His established track records at Quebec City in 1954, Summerside in 1955 with Bay State Pat, Sackville Downs in 1966 with Lace, Truro in 1967 with Dr. Harry C., and Springfield, Illinois with Ideal Donut.

Roach’s Maritime records included Jerry’s Nightmare, the three-year-old Maritime-bred pacing record in 1967; Glengyle Byrd, the three-year-old Maritime-bred pacing record in 1974; Glengyle Lucy, the fastest ever Maritime-bred filly in 1975; and Dancer Greenwood, the Atlantic Sires Stakes record for two-year-olds in 1978.

The list of world records achieved by MacGregor include Dominion Byrd (1958), the world record for a 9/16 mile track; Jerry Hal in 1965, the fastest mile ever raced by a Canadian-foaled two-year old; Dr.
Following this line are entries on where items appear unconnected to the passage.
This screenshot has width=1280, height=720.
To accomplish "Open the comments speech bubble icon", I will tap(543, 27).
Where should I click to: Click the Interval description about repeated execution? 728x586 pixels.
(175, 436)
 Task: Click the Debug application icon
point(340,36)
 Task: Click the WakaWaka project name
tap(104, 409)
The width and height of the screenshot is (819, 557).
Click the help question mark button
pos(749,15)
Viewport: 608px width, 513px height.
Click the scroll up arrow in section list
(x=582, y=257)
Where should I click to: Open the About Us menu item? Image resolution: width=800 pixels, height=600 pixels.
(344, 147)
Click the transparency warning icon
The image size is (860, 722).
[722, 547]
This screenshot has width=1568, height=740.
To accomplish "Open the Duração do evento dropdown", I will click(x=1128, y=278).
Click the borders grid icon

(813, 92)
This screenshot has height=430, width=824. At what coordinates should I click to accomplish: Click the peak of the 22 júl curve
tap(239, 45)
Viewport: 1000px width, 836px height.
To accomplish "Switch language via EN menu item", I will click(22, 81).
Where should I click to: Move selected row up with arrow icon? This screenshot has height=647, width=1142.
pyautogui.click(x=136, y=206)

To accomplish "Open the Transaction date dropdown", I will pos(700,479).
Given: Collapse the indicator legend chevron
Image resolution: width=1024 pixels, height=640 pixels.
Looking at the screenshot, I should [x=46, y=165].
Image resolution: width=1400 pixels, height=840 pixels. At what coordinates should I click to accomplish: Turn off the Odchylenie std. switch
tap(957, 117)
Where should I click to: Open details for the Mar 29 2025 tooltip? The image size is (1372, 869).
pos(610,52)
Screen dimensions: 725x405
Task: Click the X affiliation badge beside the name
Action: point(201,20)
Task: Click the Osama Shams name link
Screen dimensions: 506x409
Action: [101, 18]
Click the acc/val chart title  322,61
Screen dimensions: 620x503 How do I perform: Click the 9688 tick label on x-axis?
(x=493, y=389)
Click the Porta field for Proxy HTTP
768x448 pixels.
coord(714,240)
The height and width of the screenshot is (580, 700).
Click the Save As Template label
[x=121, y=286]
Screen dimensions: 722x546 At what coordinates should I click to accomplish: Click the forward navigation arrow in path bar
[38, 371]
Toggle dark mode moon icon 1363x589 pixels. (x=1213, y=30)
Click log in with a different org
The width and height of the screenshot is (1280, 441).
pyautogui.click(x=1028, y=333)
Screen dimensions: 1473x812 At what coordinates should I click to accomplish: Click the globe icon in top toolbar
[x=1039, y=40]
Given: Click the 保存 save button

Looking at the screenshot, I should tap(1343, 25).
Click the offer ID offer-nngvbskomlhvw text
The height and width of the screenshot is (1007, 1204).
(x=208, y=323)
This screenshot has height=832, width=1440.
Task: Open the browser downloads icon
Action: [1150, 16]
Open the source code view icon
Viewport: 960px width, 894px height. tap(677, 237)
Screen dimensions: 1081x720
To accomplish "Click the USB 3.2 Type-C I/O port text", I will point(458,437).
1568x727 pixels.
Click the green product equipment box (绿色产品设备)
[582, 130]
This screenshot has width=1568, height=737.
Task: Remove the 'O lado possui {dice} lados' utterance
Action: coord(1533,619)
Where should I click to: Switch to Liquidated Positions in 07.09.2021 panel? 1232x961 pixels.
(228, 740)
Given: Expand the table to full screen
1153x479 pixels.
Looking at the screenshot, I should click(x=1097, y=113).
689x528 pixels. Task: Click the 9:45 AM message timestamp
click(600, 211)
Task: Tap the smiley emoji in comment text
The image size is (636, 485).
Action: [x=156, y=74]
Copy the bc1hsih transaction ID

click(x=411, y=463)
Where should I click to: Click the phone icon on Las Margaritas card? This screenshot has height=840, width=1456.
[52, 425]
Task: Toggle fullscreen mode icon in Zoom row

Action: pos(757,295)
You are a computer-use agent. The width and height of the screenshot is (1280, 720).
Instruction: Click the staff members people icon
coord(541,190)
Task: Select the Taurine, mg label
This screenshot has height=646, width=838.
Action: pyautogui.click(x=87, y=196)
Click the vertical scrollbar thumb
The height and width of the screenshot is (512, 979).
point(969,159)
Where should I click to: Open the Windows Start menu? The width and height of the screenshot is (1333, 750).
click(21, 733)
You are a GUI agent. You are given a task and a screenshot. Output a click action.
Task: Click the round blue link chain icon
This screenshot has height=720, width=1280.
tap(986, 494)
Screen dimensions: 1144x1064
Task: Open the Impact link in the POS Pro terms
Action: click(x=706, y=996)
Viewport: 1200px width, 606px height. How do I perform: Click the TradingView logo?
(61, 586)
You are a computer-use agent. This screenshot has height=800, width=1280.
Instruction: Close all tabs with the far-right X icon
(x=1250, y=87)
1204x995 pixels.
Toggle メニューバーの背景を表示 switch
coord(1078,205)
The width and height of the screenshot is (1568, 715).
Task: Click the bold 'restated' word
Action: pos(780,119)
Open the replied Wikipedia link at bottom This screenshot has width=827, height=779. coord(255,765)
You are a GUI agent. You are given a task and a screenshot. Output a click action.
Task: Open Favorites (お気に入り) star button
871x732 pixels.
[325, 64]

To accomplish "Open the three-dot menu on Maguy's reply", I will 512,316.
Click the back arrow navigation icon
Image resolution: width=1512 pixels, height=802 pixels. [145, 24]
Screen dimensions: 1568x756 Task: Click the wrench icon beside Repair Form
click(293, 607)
Harry C. in 1968, at Rockingham Park, the fastest dead heat ever raced; and, Ideal Donut in 1969 at Goshen Park, N.Y., the U.S.T.A. record for two-year old pacers.

For all these considerable accomplishments, the name Roach MacGregor is still linked in legend with that of Bay State Pat, the New England-bred gelding whose owner thought so poorly of the horse that he lost him in a poker game.  The new owner then promptly sold the lackluster trotter to Summerside restaurateur Andy Perry for $260.  With that unfailing equine knowledge, it would be Roach MacGregor, then head trainer at Perry’s winter stables, who switched the discarded horse to the pace, with the assistance of horseman Chester Smith.  By 1954, the Pat’s second season on the pace, Roach and the horse had demolished all opposition in Eastern Canada, winning twenty-one straight races.  His 2:02/3 mark in Quebec City that year established the new Canadian record for a half mile track.  The horse from Houlton, Maine, the storybook rags-to-riches beast that nobody wanted, would eventually be inducted into Canada’s Harness Racing Hall of Fame.

From the beginning, MacGregor was a strong supporter of the Gold Cup and Saucer and local harness racing.  He entered some of his best horses in the Old Home Week race, helping to upgrade the caliber of this contest.  He was an early mentor to Mike MacDonald and convinced him to help to make Maritime harness racing a bigger and better show.  He also managed to talk his friend and top Canadian trainer Bill Robinson into coming out to P.E.I. with some of his best horses for the Gold Cup and Saucer.

Roach MacGregor passed away suddenly on September 24, 2000 at his home in Milton.  His talents as driver, trainer, and breeder, along with his tireless efforts on behalf of harness racing on P.E.I., was recognized with his induction onto the PEI Sports Hall of Fame.